- Supplied data
# # #

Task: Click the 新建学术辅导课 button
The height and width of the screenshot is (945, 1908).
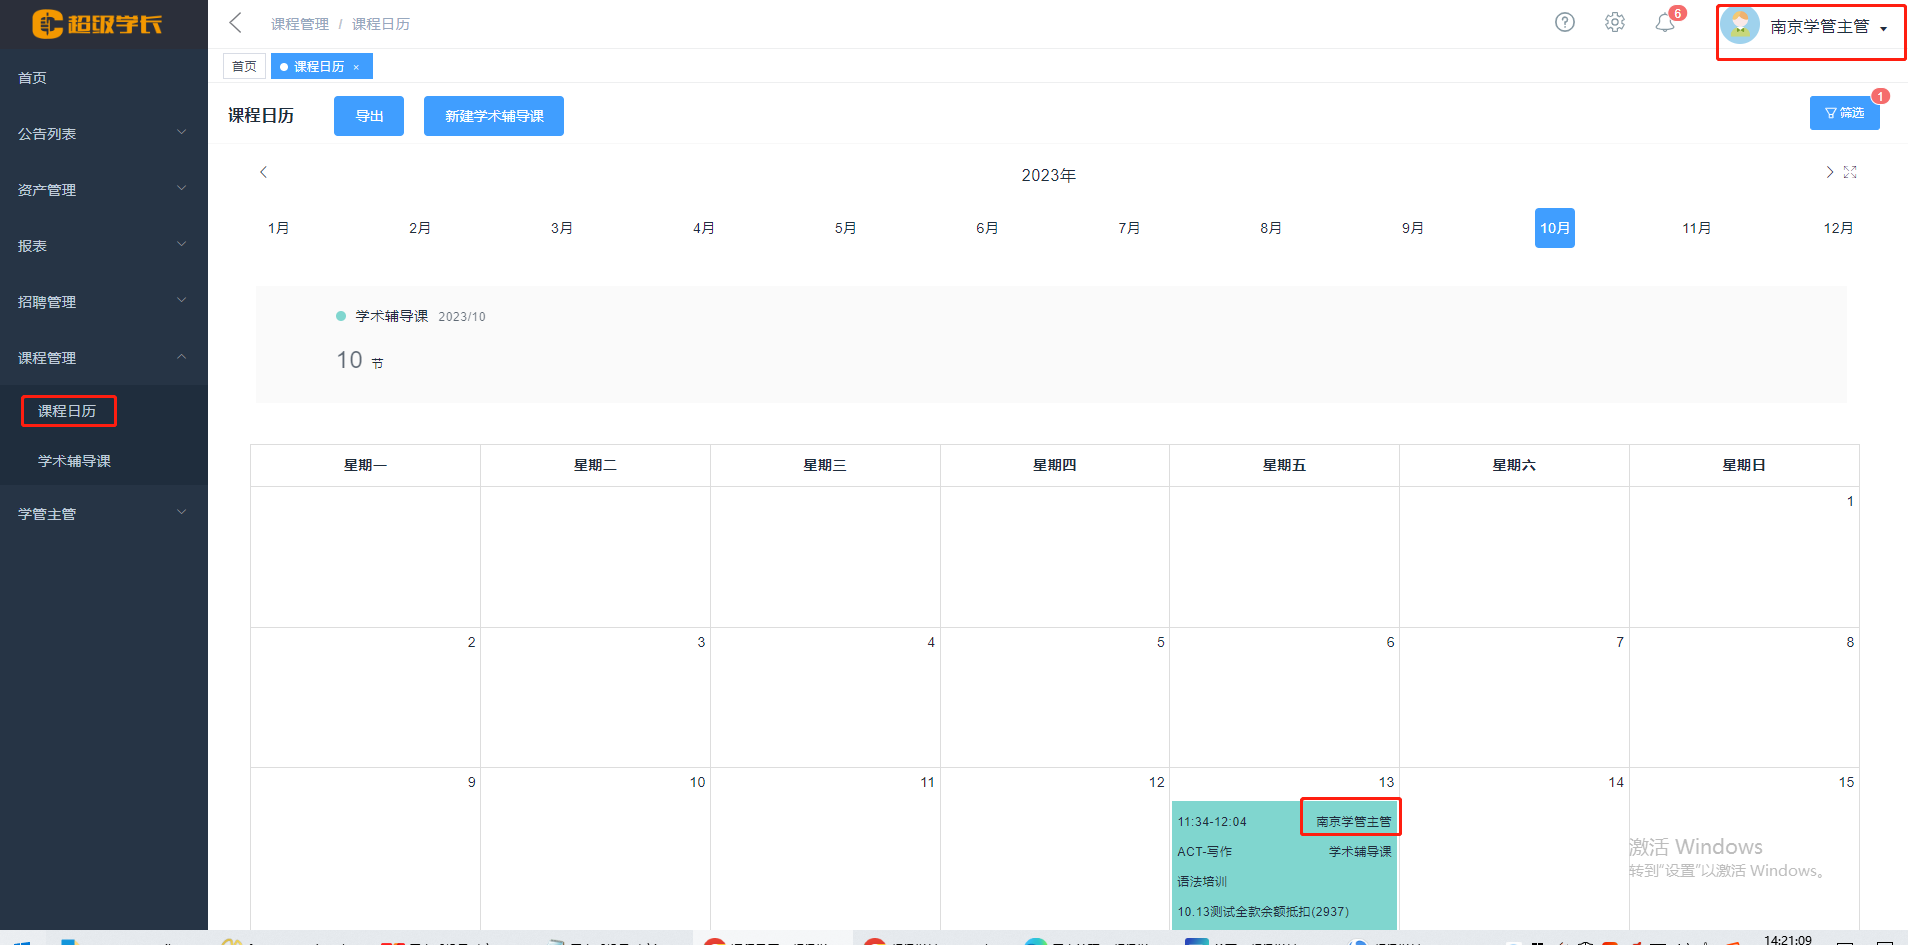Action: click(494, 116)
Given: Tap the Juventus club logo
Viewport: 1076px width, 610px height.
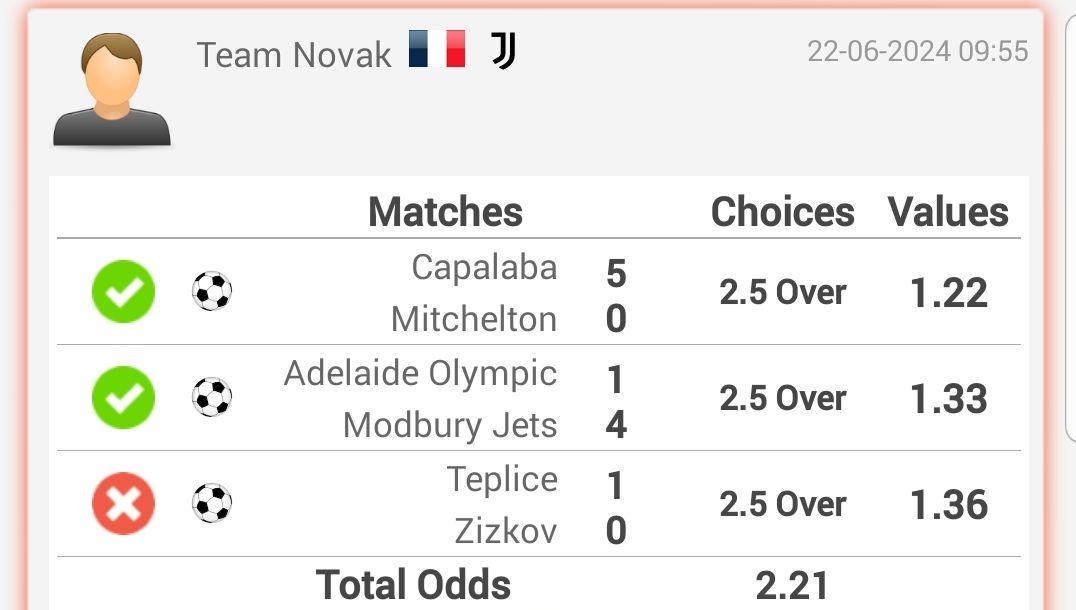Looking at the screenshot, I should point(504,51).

# # #

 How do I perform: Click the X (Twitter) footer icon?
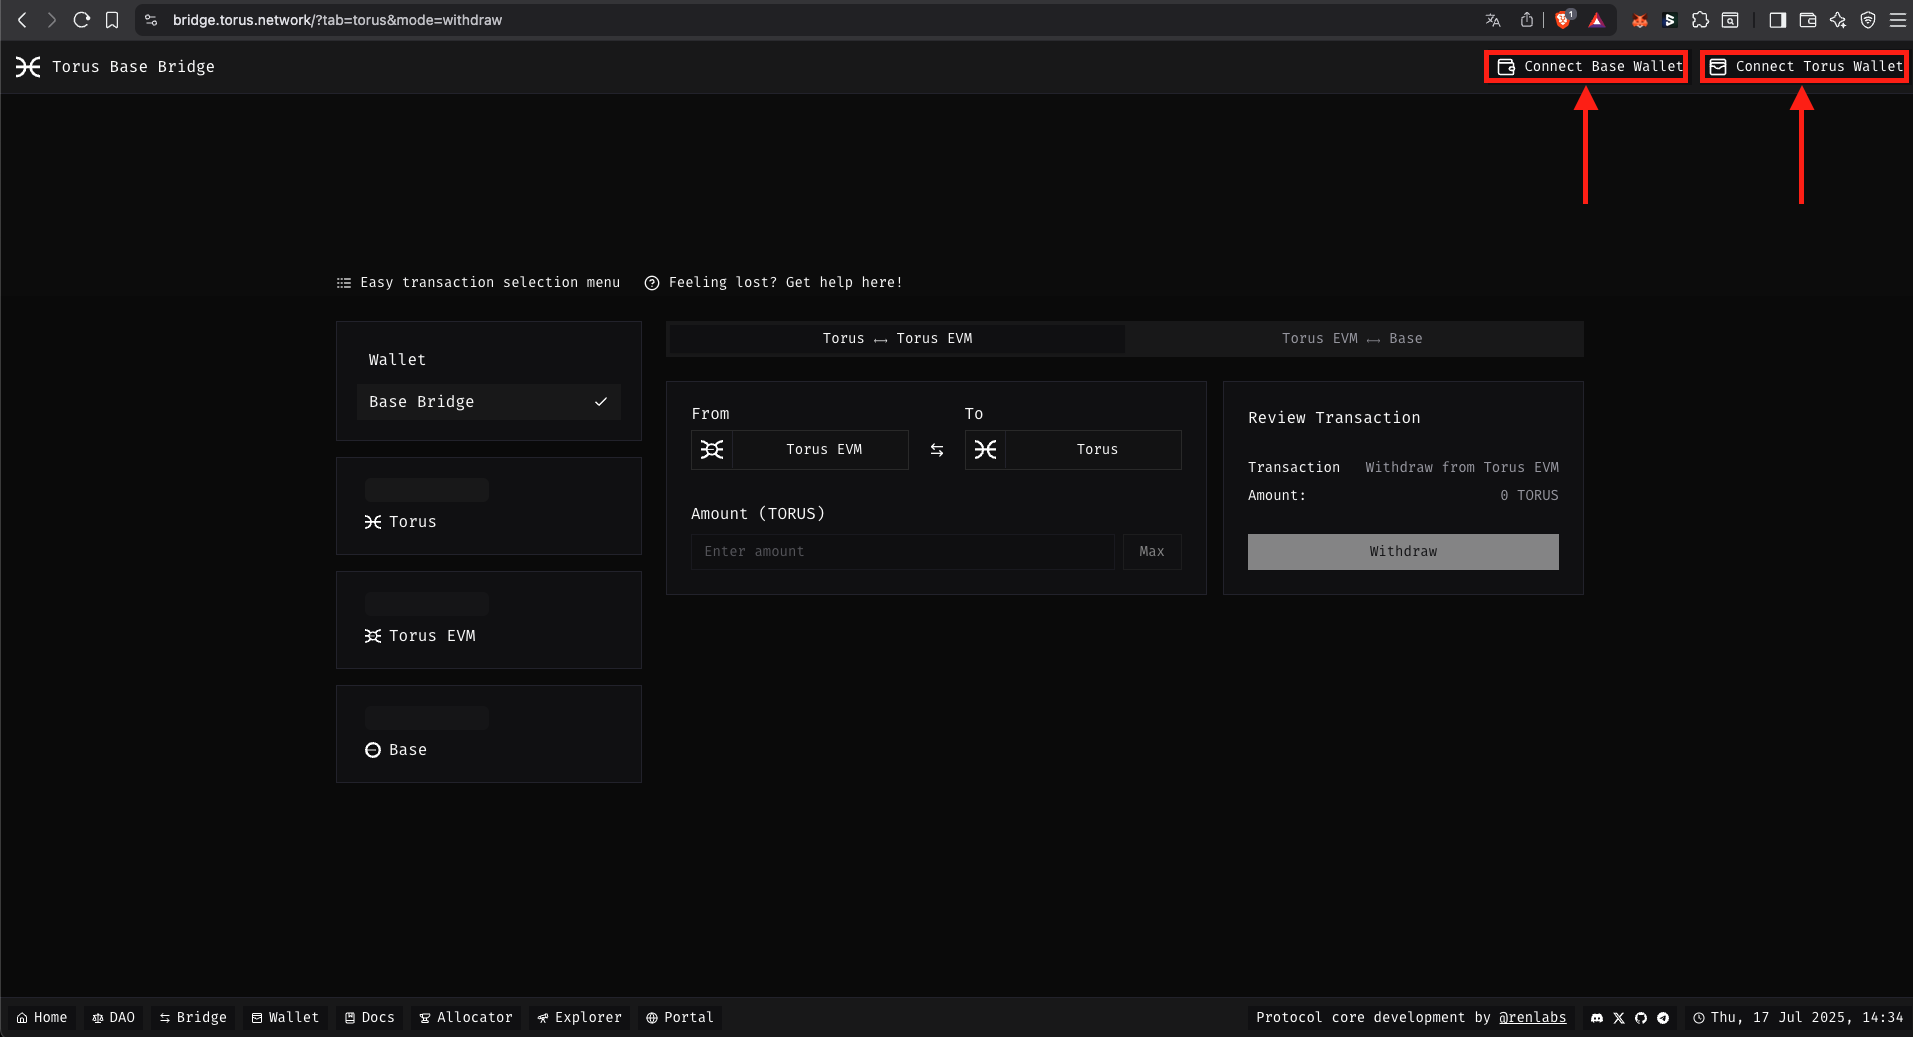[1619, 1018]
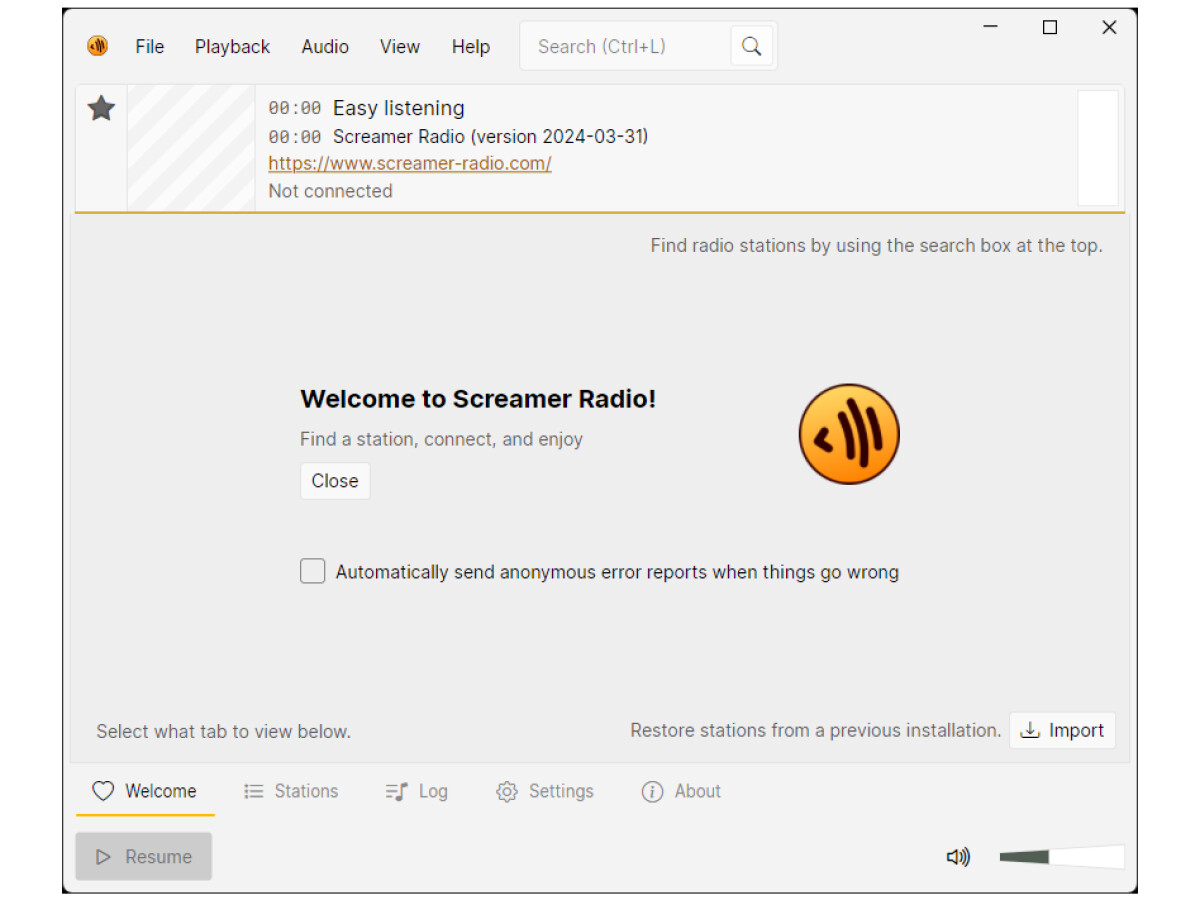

# # #

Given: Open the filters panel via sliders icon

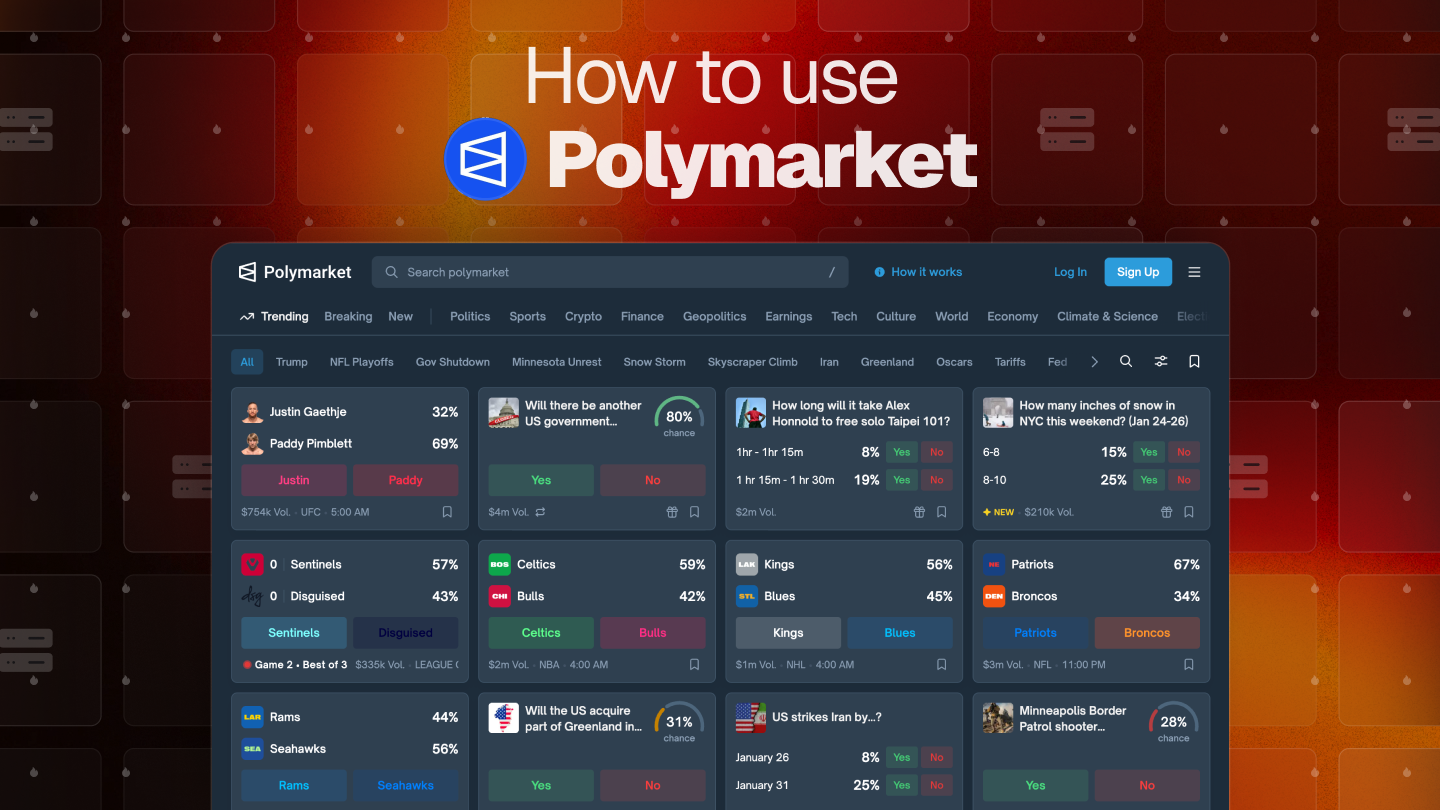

# # #

- Work order
Pull out every line in the data above that has the word "Given".

- Exercise solution
Given: Tap the Juventus club logo
Given: Open the filters panel via sliders icon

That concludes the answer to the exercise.